What the exercise asks: Please give back only the lines below from the one containing "[SHARE ON GPLUS] (120, 724)" to the one containing "Ivermectin Cheapest Without", each repeated word for word, both ends included.

(Stored data entries)
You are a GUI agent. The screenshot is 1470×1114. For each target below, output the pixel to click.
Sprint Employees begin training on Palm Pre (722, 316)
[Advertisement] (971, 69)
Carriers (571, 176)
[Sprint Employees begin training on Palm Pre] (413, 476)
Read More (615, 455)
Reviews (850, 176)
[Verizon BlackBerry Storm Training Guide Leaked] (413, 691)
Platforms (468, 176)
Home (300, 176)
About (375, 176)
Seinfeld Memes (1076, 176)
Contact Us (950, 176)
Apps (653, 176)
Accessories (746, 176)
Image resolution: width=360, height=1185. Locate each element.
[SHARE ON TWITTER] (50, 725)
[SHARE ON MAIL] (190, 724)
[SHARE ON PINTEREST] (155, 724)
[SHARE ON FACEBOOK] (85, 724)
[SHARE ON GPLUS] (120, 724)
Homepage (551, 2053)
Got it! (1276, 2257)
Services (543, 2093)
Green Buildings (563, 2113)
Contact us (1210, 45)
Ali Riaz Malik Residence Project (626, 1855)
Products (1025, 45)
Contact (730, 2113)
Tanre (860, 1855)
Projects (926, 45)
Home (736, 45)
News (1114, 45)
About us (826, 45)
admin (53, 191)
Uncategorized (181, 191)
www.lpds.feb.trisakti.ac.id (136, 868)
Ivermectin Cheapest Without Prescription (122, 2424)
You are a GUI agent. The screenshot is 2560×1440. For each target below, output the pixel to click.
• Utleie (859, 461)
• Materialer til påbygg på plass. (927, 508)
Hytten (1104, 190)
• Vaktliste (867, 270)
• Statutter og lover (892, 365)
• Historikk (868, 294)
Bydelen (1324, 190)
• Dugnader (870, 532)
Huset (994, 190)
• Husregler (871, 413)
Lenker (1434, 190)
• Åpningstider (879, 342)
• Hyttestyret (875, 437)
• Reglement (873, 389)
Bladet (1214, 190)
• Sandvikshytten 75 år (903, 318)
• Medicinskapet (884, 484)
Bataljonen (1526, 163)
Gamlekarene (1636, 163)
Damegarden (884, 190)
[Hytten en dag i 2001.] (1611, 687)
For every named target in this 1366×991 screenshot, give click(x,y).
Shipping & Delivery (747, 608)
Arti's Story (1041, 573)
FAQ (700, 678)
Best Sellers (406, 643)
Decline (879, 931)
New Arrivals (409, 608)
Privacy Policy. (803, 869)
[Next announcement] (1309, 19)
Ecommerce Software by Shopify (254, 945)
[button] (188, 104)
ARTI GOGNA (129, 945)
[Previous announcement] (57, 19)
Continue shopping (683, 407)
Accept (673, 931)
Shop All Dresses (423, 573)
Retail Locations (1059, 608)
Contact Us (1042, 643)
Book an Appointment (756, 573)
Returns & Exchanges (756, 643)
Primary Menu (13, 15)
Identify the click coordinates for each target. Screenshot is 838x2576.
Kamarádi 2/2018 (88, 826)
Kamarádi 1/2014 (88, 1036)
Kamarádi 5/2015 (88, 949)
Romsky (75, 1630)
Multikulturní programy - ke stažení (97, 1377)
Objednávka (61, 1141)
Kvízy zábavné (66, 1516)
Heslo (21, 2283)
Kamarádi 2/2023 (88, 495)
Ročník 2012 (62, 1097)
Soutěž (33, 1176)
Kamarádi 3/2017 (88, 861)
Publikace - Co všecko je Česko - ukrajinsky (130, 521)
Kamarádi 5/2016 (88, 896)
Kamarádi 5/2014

Final answer:
[SHARE ON GPLUS] (120, 724)
Homepage (551, 2053)
Got it! (1276, 2257)
Services (543, 2093)
Green Buildings (563, 2113)
Contact us (1210, 45)
Ali Riaz Malik Residence Project (626, 1855)
Products (1025, 45)
Contact (730, 2113)
Tanre (860, 1855)
Projects (926, 45)
Home (736, 45)
News (1114, 45)
About us (826, 45)
admin (53, 191)
Uncategorized (181, 191)
www.lpds.feb.trisakti.ac.id (136, 868)
Ivermectin Cheapest Without Prescription (122, 2424)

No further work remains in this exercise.